THE DIVINE RESOLUTION IV:
Creation and Power
The gradual withdrawal of a possessive “god-consciousness” began about the end of the third millennium BCE.1 While most human beings lost this god-consciousness, it was retained by a few. And to these was passed power and authority. Rulers across the world were rapidly divinized, and emerging imperial power structures quickly laid the foundation for civilization. “Deep below the surface of history is a giant tectonic plate that some have called macroparasitism, kleptocracy, or ‘the cage,’ but we call civilization itself. The normalcy or even the cutting edge of human civilization in all its imperial inevitability has as its chant: First victory, then peace or Peace by victory.”2
While most human beings bereft of god-consciousness quietly submitted to the existing power structures and suffered the resulting grand domestication of imperialism, other humans resisted denigration and servitude. For example, in ancient Egypt “literary sources describe people fleeing towns, noblemen grubbing for food in the fields, brothers fighting, men killing their parents, pyramids and tombs ransacked.”3 This is the origin of the second “giant tectonic plate.” “Some call it nihilism, totalitarianism, or terrorism, but we call it anticivilization and its chant is First death, then peace or Peace by death.”4
It was in this context that the One-and-Only God personally intervened to liberate the Habiru from their enslavement in Egypt and to guide them through the sea, across the desert, and finally to their Promised Land. Over against both “civilization” and “anticivilization,” God determined to institute communal justice. “Some call it utopia, eschatology, or apocalypse, but we call it postcivilization and its chant is First justice, then peace or Peace by justice.”5
Not long after the Habiru were successfully settled in their home, God proceeded to inaugurate human self-consciousness. This was a profound advance in the creative process and was a significant step in limiting the dominance of power structures. King David was one of the first to express this wondrous gift. “. . . [T]he Psalms . . . are filled with I’s: the I of repentance, the I of anger and vengeance, the I of self-pity and self-doubt, the I of despair, the I of delight; the I of ecstasy.”6
With the introduction of self-consciousness, God also bestowed upon mankind the gift of free will. Self-conscious free will gave human beings the power of definition and of choice. For the first time it became possible for mankind to distinguish and thus to define differences. Good now could be understood apart from evil, love apart from hatred, life from death, light from darkness, sound from silence, etc. Furthermore, for the first time it was possible for human beings to make their own decisional choices. Not surprisingly, many, if not all, human beings chose the imagined self-aggrandizement of evil. They chose to “get” rather than to “give,” to exclude rather than to include, to dominate rather than to submit to others. For Israel this ultimately led to the collapse of the monarchy in the First Temple period. After the Babylonian exile and the reconstitution of Israel under the Second Temple, the power structures were reconstituted as a theocracy under “divine law.” Again, this led to an inevitable collapse.

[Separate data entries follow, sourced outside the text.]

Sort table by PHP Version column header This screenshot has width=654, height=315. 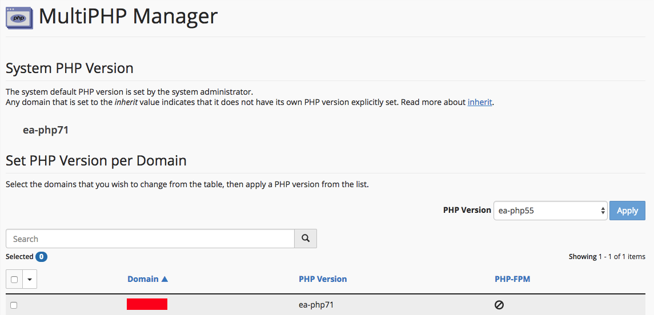coord(323,279)
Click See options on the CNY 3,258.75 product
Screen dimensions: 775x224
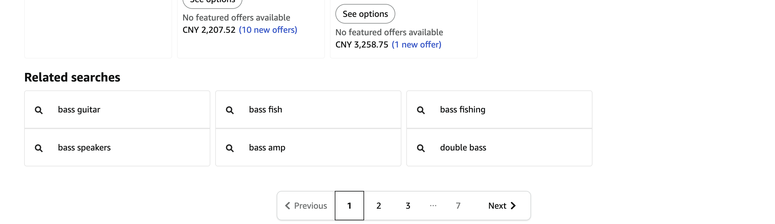pyautogui.click(x=365, y=13)
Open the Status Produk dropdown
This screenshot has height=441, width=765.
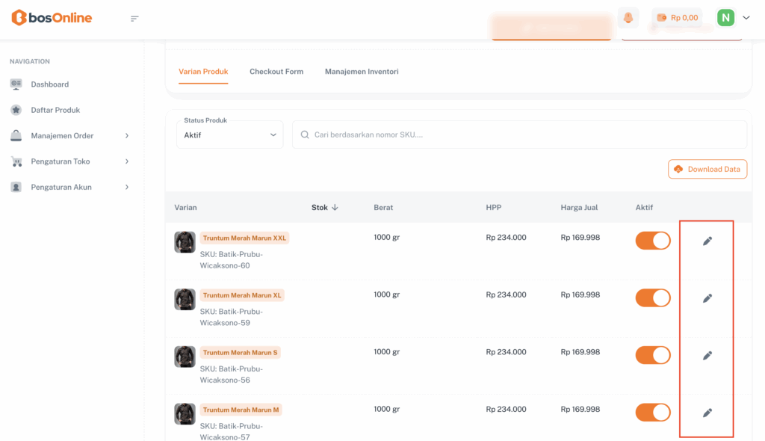[230, 135]
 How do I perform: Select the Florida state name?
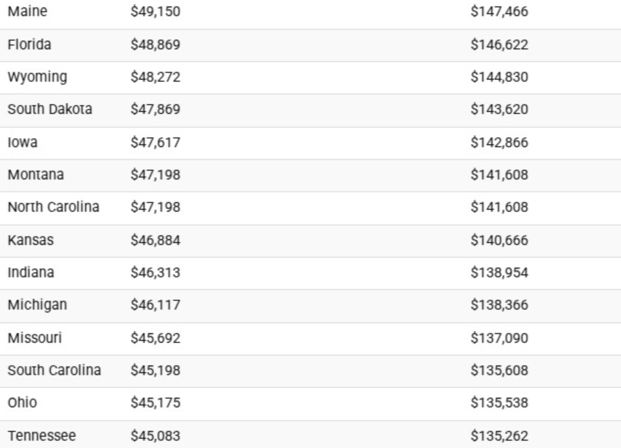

Finally, under Roman imperialism God became manifest as Jesus Christ. As Jesus Christ, God acted to personally inaugurate justice for all mankind and the entire created order. “God’s power . . . [was] the empowerment of other beings rather than . . . power over them. This provides an alternative to omnipotence or impotence by redefining the nature of divine power without denying its universal scope.”7
For God so loved the world, that he gave his only begotten Son, that whosoever believeth in him should not perish, but have everlasting life. —John 3:16.
Endnotes
- Prior to this withdrawal, mankind was controlled by an internal “god-consciousness” in which human will and authority were represented by the symbolic appearance and voice of “god,” expressed by the right brain (left brain in left-handed people). See Julian Jaynes, The Origin of Consciousness in the Breakdown of the Bicameral Mind (Boston: Houghton Mifflin Company, 1990). (go back)
- John Dominic Crossan and Jonathan L. Reed, In Search of Paul: How Jesus’s Apostle Opposed Rome’s Empire with God’s Kingdom (San Francisco: HarperSanFrancisco, 2004), p. 413. (go back)
- Jaynes, Origin of Consciousness, p. 197. (go back)
- Crossan and Reed, In Search of Paul, p. 413. (go back)
- Ibid. (go back)
- Thomas Cahill, The Gifts of the Jews: How a Tribe of Desert Nomads Changed the Way Everyone Thinks and Feels (New York: Doubleday, 1998), p. 199. (go back)
- Ian G. Barbour, “God’s Power: A Process View,” in John Polkinghorne, ed, The Work of Love (Grand Rapids: MI: William B. Eerdmans Publishing Co., 2001), p. 2. (go back)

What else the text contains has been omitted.